Improving Read Performance Using Client Metadata Cache

Scenario

Improve the HDFS read performance by using the client to cache the metadata for block locations.

This function is recommended only for reading files that are not modified frequently. Because the data modification done on the server side by some other client is invisible to the cache client, which may cause the metadata obtained from the cache to be outdated.

Procedure

Navigation path for setting parameters:

On FusionInsight Manager, choose Cluster > Services > HDFS, click Configurations then All Configurations, and enter the parameter name in the search box.

Table 1 Parameter configuration

Parameter

Description

Default Value

dfs.client.metadata.cache.enabled

Enables or disables the client to cache the metadata for block locations. Set this parameter to true and use it along with the dfs.client.metadata.cache.pattern parameter to enable the cache.

false

dfs.client.metadata.cache.pattern

Indicates the regular expression pattern of the path of the file to be cached. Only the metadata for block locations of these files is cached until the metadata expires. This parameter is valid only when dfs.client.metadata.cache.enabled is set to true.

Example: /test.* indicates that all files whose paths start with /test are read.

NOTE:
  • To ensure consistency, configure a specific mode to cache only files that are not frequently modified by other clients.
  • The regular expression pattern verifies only the path of the URI, but not the schema and authority in the case of the Fully Qualified path.

-

dfs.client.metadata.cache.expiry.sec

Indicates the duration for caching metadata. The cache entry becomes invalid after its caching time exceeds this duration.
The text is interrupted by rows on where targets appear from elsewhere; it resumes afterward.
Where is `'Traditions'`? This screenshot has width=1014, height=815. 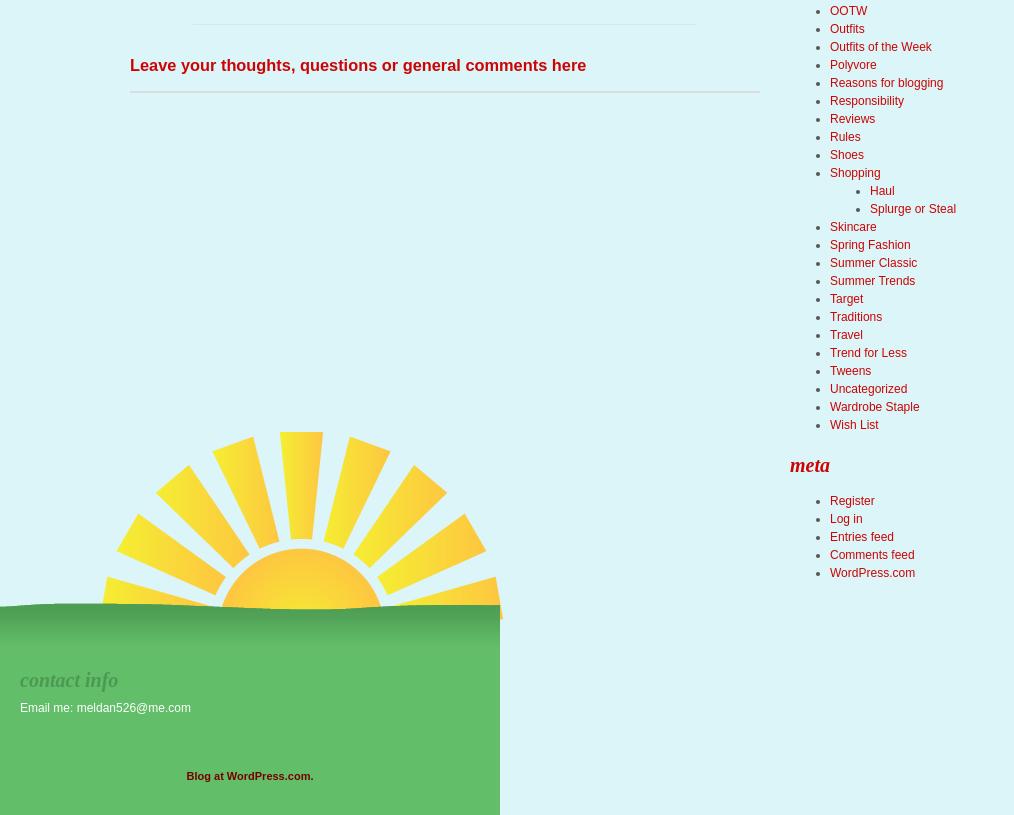
'Traditions' is located at coordinates (855, 316). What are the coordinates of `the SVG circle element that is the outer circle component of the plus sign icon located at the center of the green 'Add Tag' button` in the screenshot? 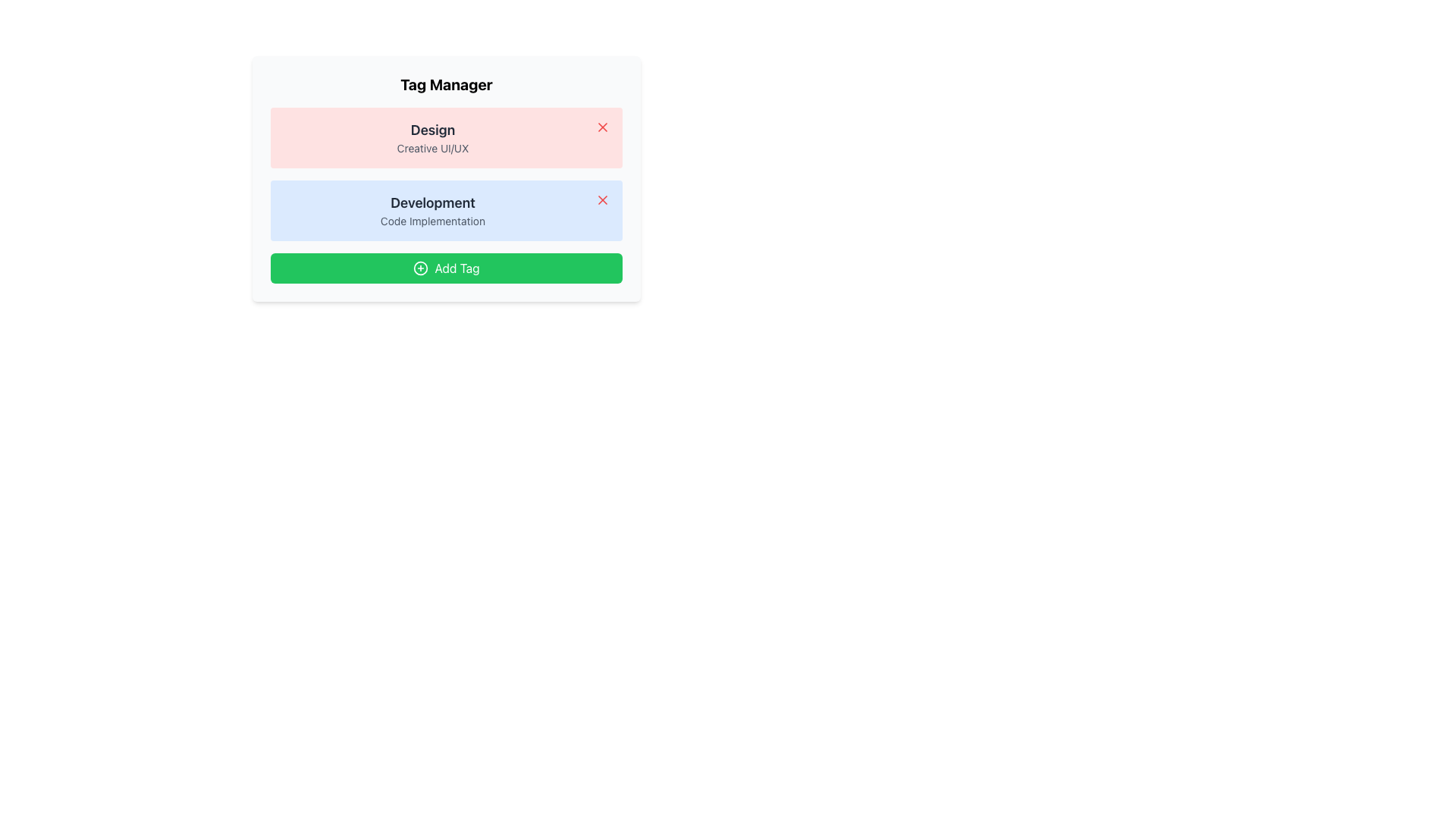 It's located at (421, 268).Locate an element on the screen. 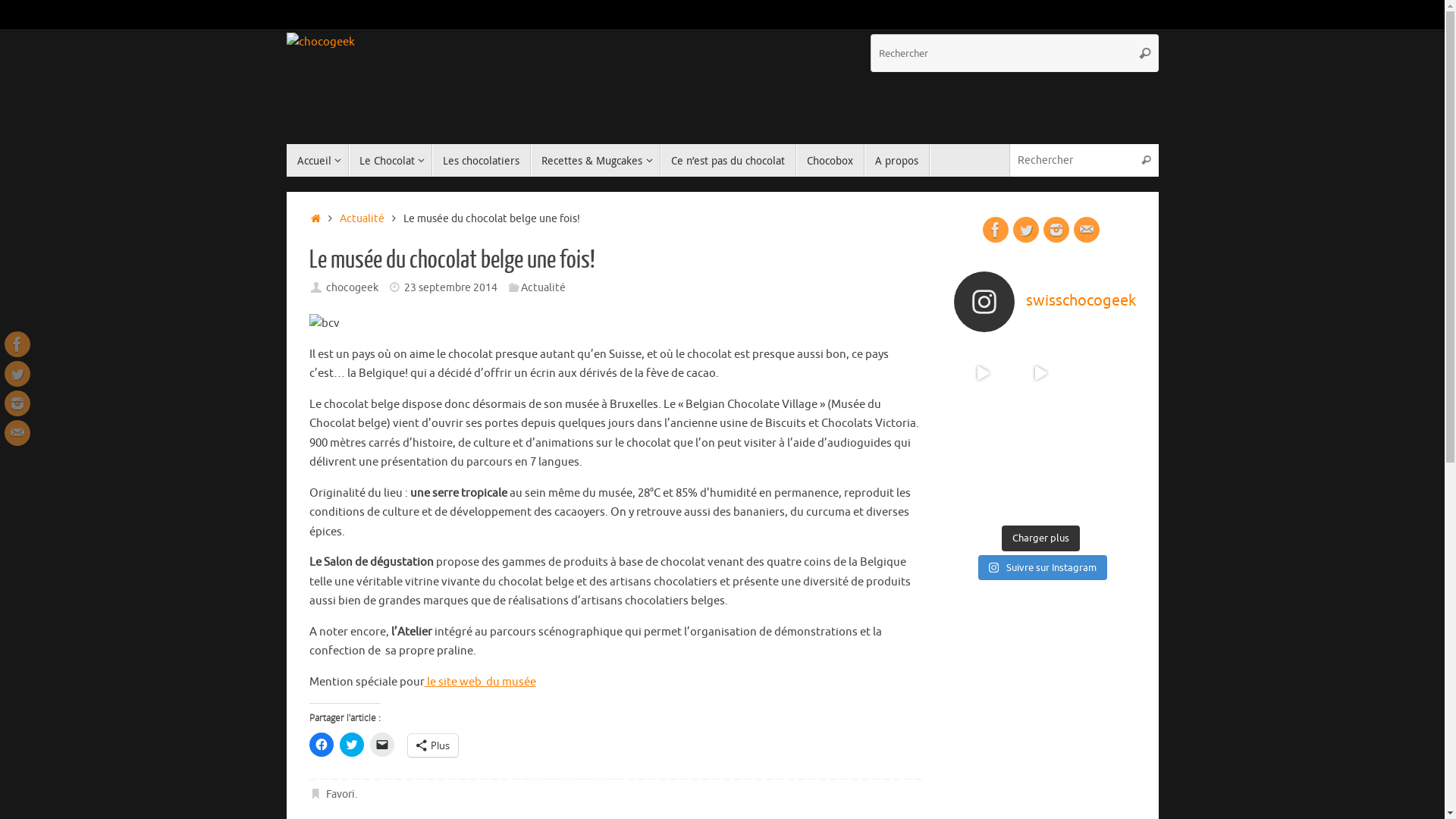 The height and width of the screenshot is (819, 1456). 'Le Chocolat' is located at coordinates (390, 160).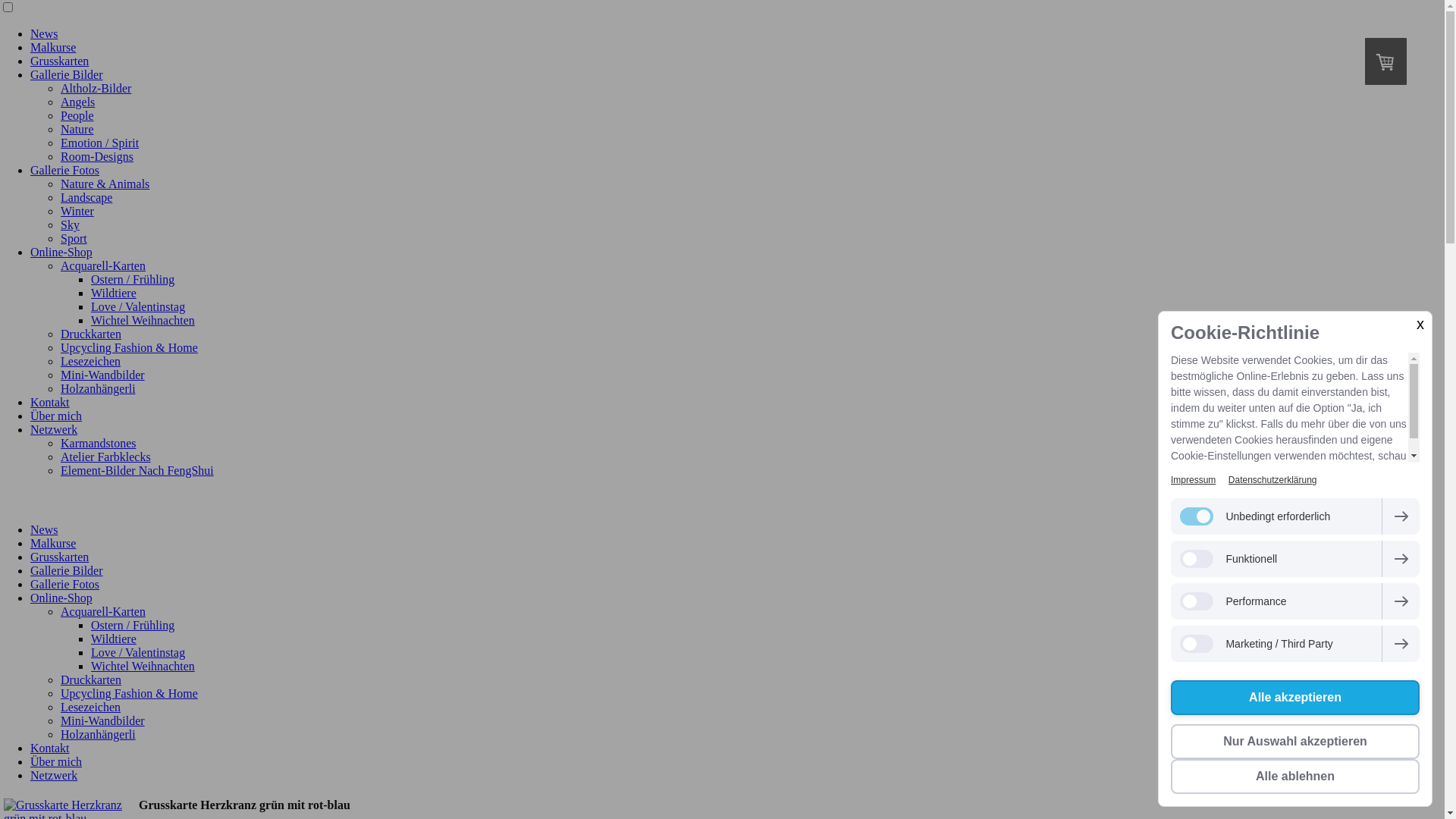 The image size is (1456, 819). I want to click on 'Emotion / Spirit', so click(99, 143).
Even metadata that is frequently used during the caching process can become invalid.

Time suffixes s/m/h can be used to indicate second, minute, and hour, respectively.

NOTE:

If this parameter is set to 0s, the cache function is disabled.

60s

dfs.client.metadata.cache.max.entries

Indicates the maximum number of non-expired data items that can be cached at a time.

65536

Call DFSClient#clearLocatedBlockCache() to completely clear the client cache before it expires.

The sample usage is as follows:

    FileSystem fs = FileSystem.get(conf);
    DistributedFileSystem dfs = (DistributedFileSystem) fs;
    DFSClient dfsClient = dfs.getClient();
    dfsClient.clearLocatedBlockCache();